What The New York Times is providing us with here is a meme, propaganda designed to make us believe that globalism has come under unprecedented attack and that globalists are now “besieged.”

We’ve been following this meme for a while now as it proceeds on its inevitable way.

The formal meme – developed by the globalist propaganda machine itself – is globalism versus populism. We’ve been analyzing it for several months.

We’re supposed to believe that Brexit was a great victory for the anti-globalist rump. We’ll wait a while before continuing our celebration, however, as we notice Brexit has not yet come into effect.

Elite memes are part of a larger epochal strategy of directed history. Each meme is directed toward building global governance and making the world a smaller and more organized place.

This particular meme – globalism versus populism – focuses on portraying globalists as wise but misunderstand.

It will likely be going on for a while. Gradually it will build, providing opportunities for globalists to create more formal kinds of communication to counter “populism.”

More:

Last week, the globalists had a big family reunion in New York. The gathering was focused on the United Nations General Assembly, but a growing array of side conferences and summits and dinners also attracted concerned internationalists of every stripe: humanitarians, leaders of nongovernmental organizations, donors, investors, app peddlers, celebrities.

I asked Mr. Clinton after his conference about the challenge of balancing help for Kenya with care for Kentucky, in an age when Kentucky anger threatens to push the United States toward less engagement in foreign problems.

… He sought to deny the inevitability of tension between globalism and nationalism, pointing to the example of a program he recently visited that was building nanosatellites at Morehead State University in eastern Kentucky.

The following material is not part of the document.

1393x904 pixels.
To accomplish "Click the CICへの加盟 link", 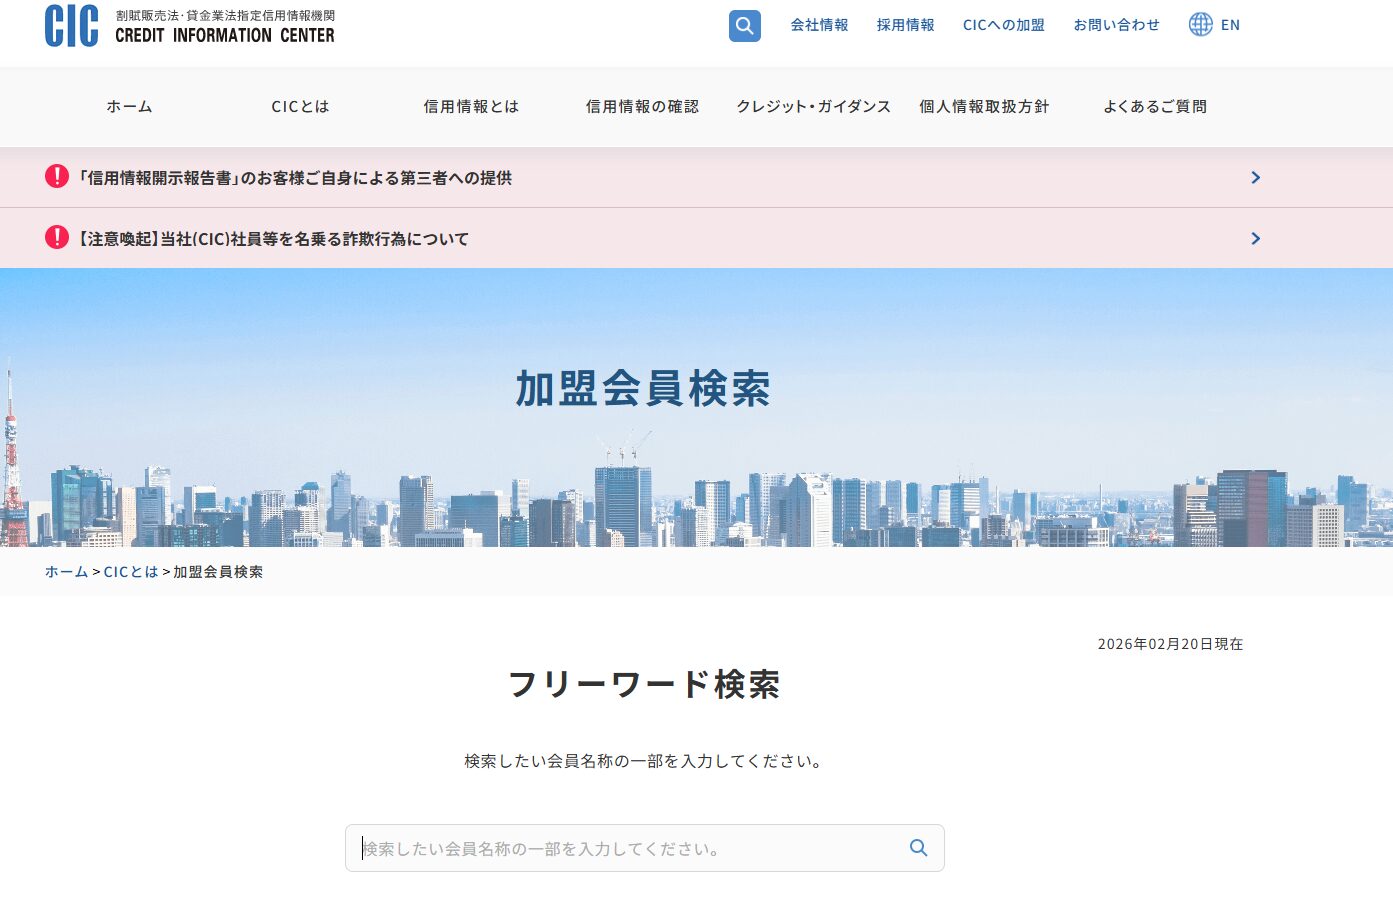I will (1003, 25).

Kentucky benefits from the program, but so, he argued, might Kenya, where the satellites could, for instance, detect and help combat the trade in phony medicines.  “When opportunities are increased in one part of the world,” Mr. Clinton said, “there are often positive effects where you might least expect them.”

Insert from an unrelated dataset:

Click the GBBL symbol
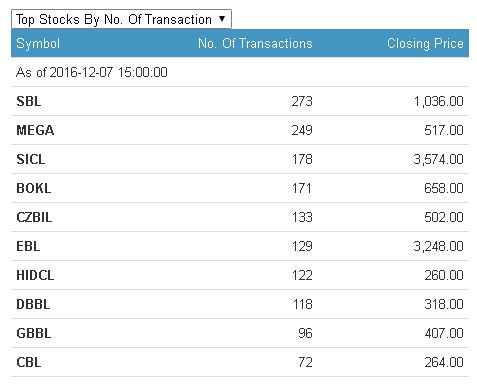 click(x=34, y=333)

We need to watch this meme closely. What’s being suggested here is that there may be more efforts to create dual profit centers – at home and abroad – in order to make clear that globalism can be profitable domestically.

This is likely more propaganda however. The idea behind globalism in its current incarnation is to strip the West of what is left of its prosperity in order to create an international industrial economy. Africa is key to this latter stage of development and the West will subside further as “Africa rises.” The Middle East is being reconfigured as well, though more violently.

Many in the West are determined that good times will rise again and that people will be able to prosper according to their efforts and creativity. But the globalist scheme is all-too-real and surely does not call for the West to regain its former prosperity. In a homogenized world, developing countries will continue to rise while the West will stagnate in order to create true globalization.

The dollar itself is destined to fade away until it is no more powerful than the rest of the IMF’s SDR basket of world currencies. Once the dollar subsides as the world’s reserve currency, the US will not be able to print so much excess money. The wealth in the US will decline as a result.

The US prospered first because it was a free, unregulated country and then, after the Civil War, because it appropriated the world’s wealth via war and its dollar economy. Now in this third stage, the US will not lead the way by such a large margin.

The plan may be to let “populism” blow itself out, eventually, while globalism gradually expands. All of this will be controlled of course, though the debate will seem at least quasi-spontaneous.

Conclusion: The hoped-for result from the globalist perspective is that by letting the “debate” rage and making it seem as if globalism is “losing,” anger and energy can gradually be drained away. Of course it may take a major economic crash and subsequent further depression – plus even another world war – to complete the process. But the plan remains a fully internationalized world, and the globalists don’t intend to lose.